Il retroscena dell’inchiesta della Finanza che per 25 mila euro di aiuti di stato sospetti arriva a documentare contatti di un imprenditore con la famiglia Bidognetti

Polizia e Guardia di Finanza

A prima vista un importo quasi trascurabile, nell’economia delle sospette truffe ai danni del Stato per gli aiuti covid: 25 mila euro “accesi” presso un istituto di credito di una piccola filiale della laboriosa provincia di Varese. La Finanza però va, trova le carte, accerta, e la magistratura mette da parte beni per equivalente dell’importo erogato dallo Stato per gli aiuti alle pmi in difficoltà per Covid, appunto 25 mila euro arrivati – secondo le accuse che passano dalla non colpevolezza fino a prova contraria – da mendaci dichiarazioni all’atto della sottoscrizione degli aiuti, quando è necessario autocertificare di non essere incorso in procedimenti penali sino all’ultimo grado di giudizio previsti dal decreto legislativo 50 del 2016 il “codice dei contratti pubblici”. Difatti è nelle pieghe di questa operazione che si celano gli ennesimi legami fra Varesotto e criminalità organizzata, quella pesante, la camorra.

L’azienda bisognosa di fondi statali per superare la crisi pandemica, infatti, risulta non essere stata ammessa alla “White List” presso la Prefettura, cioè viene bocciata l’iscrizione di quell’azienda edile di Somma Lombardo all’elenco “dei fornitori, prestatori di servizi ed esecutori di lavori non soggetti a tentativo di infiltrazione mafiosa”.

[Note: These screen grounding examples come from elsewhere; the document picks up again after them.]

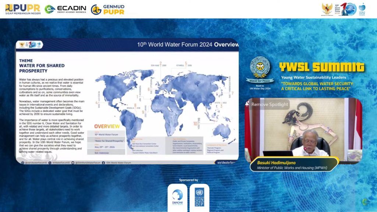This screenshot has width=377, height=212.
Task: Click the orange OVERVIEW heading on the slide
Action: coord(107,126)
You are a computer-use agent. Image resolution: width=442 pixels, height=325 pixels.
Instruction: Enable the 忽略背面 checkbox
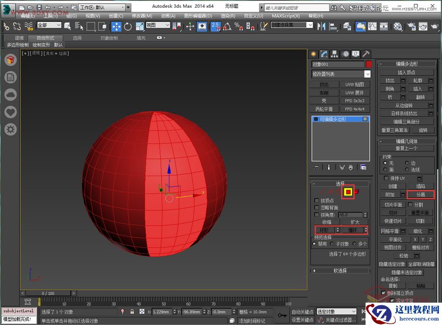pyautogui.click(x=316, y=207)
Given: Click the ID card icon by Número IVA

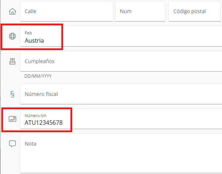Looking at the screenshot, I should 12,119.
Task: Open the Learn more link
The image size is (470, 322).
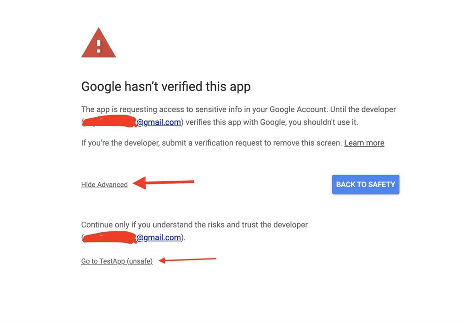Action: pos(364,143)
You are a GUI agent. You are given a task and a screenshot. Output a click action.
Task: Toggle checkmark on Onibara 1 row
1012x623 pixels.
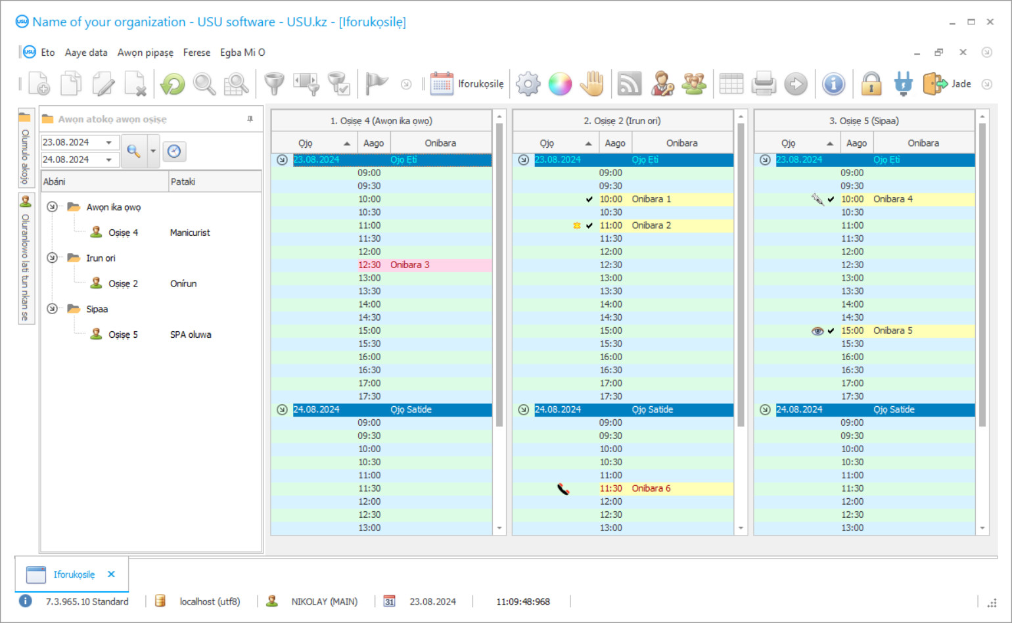point(589,199)
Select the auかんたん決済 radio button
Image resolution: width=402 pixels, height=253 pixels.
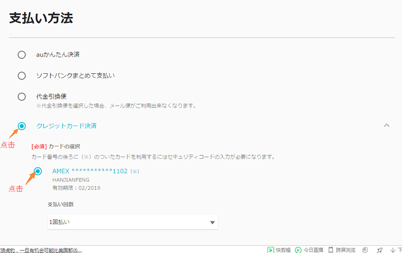pyautogui.click(x=21, y=54)
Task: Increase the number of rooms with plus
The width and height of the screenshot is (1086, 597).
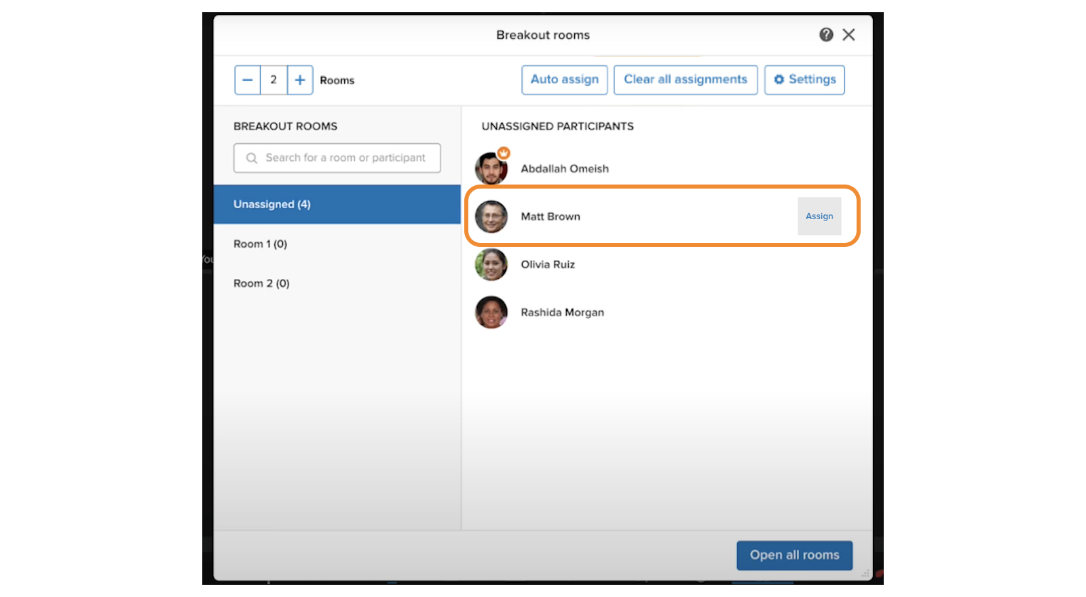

False dichiarazioni per ottenere gli aiuti covid: scatta la confisca per un’azienda di Somma Lombardo

Quindi, fuori dalla notizia in sé (cioè il sequestro preventivo richiesto dalla Procura di Varese e disposto dal Gip), perché viene bocciato il nulla osta all’interdittiva antimafia? I motivi sono proprio da cercare nei precedenti penali dell’imprenditore (amministratore unico della società di Somma Lombardo, che attualmente risulta agli investigatori “svuotata” dei beni) colpito da condanna della corte d’Appello di Napoli nel 2014, passata poi “in giudicato“ nel 2016, per il reato di “impiego di denaro, beni o utilità di provenienza illecita”.

Le indagini della DDA campana hanno dimostrato – pur in assenza di condanna per associazione mafiosa – l’attiguità dell’imprenditore col potentissimo clan camorristico dei Casalesi, famiglia Bidognetti. Il codice antimafia difatti non richiede prove specifiche bensì è sufficiente la vicinanza di un soggetto ad ambienti mafiosi, vicinanza ampiamente comprovata dalle carte processuali. I proventi illeciti reinvestiti e che hanno portato alla condanna, peraltro, risultavano proprio quelli dei clan.